Were there women in Islamic history?
The beginning of discussion regarding women in the Islamic world in the form of "Were there women in Islamic history" as a claim and counter-claim falls at a time when we were experiencing defeats from the West and when we were doubtful about ourselves.
Wednesday, March 3,2010 21:03
World Bulletin

This article is written to present a historical background for those who are "looking for" veiled writers, for those who have "found/not found" them, and for those who defend them saying, "they were always there; you didn't see them." For the question, "Were there women in Islamic history," still lies behind all these questions and answers as a determining question/verdict.

What did Orientalists say? "Islam is oppressive for women. This is the reason for backwardness in Muslim societies." According to Leyla Ahmed, if we want to express the Orientalist works in one sentence, we can summarize it like this. In other words, when looked at within an Orientalist framework, this picture appears: Muslim women did not contribute to history; they were either sold in slave markets or cloistered in harems as sex objects.

When looked at from the West's point of view, the East, especially the Islamic world, is seen as a huge harem. Of course, there are some distinct reasons why the West nurtured such an image regarding Muslim women. For while Europe was establishing its own identity, it placed the East, the Islamic world in particular, in a counter position as its opposite. It needed an image of the East that was loaded with all negative characteristics. This was built on the stereotype of the imprisoned, oppressed woman. As can be seen in Montesquieu's Persian Letters, criticism of civil and governmental injustice and arbitrary administration was always made via the harem.


The placement of an oppressed and submissive Muslim woman image in the center of the imagination of Westerners took place at the same time as the foundation of the British and French empires in the 19th century. In other words, there is a direct relation between these images and imperialism and the legitimization of imperialism. This legitimization did not end with the 19th century. While in the 21st century America legitimized both the invasion of Afghanistan and Iraq, it used the stereotype of the "oppressed woman in a burqa." These stereotypes of the Orientalists influenced the self-image of Muslims who were trying to face up to defeat by the West. We adopted an image of ourselves refracted in their view of us and modern history has passed by producing answers to these Orientalist prejudices. It can be said that we have still not escaped from this defensive position.

Well, were there really women in Islamic history? What their existence was explained and measured by is a different matter.

The criticisms that history books did not take into account the lives of ordinary people and that history was only written in regard to great events and wars led to new forms of recording history like micro-history and narrative history. However, due to the sensitivity shown in the Islamic history tradition to relating hadiths, there exists an historical approach of writing histories via high officials. This tradition continued in the form of memoires of saints and collections of hadith. In these books, for example, in biographies of poets, in notebooks of saints and in collections of hadith, women's names were always given together with men's names.

But whenever a need is felt for a defensive explanation like "There were women in Islamic history,"  then both as an answer to Orientalist prejudices and as examples of our own history during the modernization period we find that women are included in special women biographies and women encyclopedias.

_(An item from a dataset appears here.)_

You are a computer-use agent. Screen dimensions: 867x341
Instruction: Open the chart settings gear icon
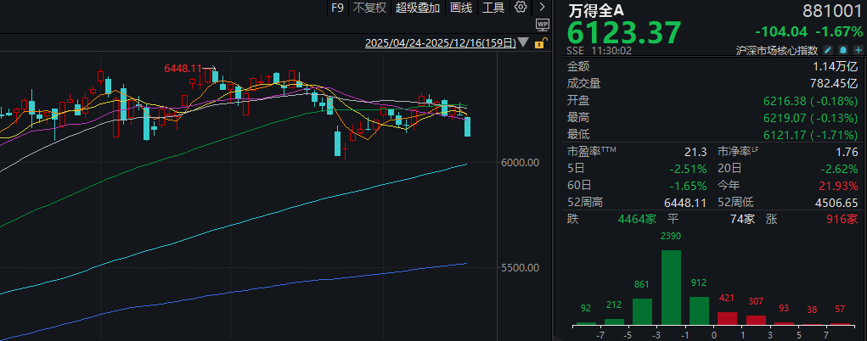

For example, the work Me?ahirünnisa written by Mehmet Zihni Efendi is the first of this kind of encyclopedic biography. Mehmet Zihni Efendi wrote this book in 1878 at the request of the Ministry of Education and it was to be taught in Female Teachers Schools. This book includes women who had achieved fame by various means. There are thousands of names. Me?ahirünnisa includes not only the names of famous women, but of infamous ones as well.

One aspect of the book's composition that attracts attention is the presentation of important work done by women who became famous, whether in the field of knowledge or politics, in a very natural way. There is no hint of amazement in the words of Mehmet Zihni Efendi either when he mentions a Muslim woman named ?eceretüddür who was in the state administration during the time of the Ayyubids or when he states that Ibn Arabi's teacher was a woman.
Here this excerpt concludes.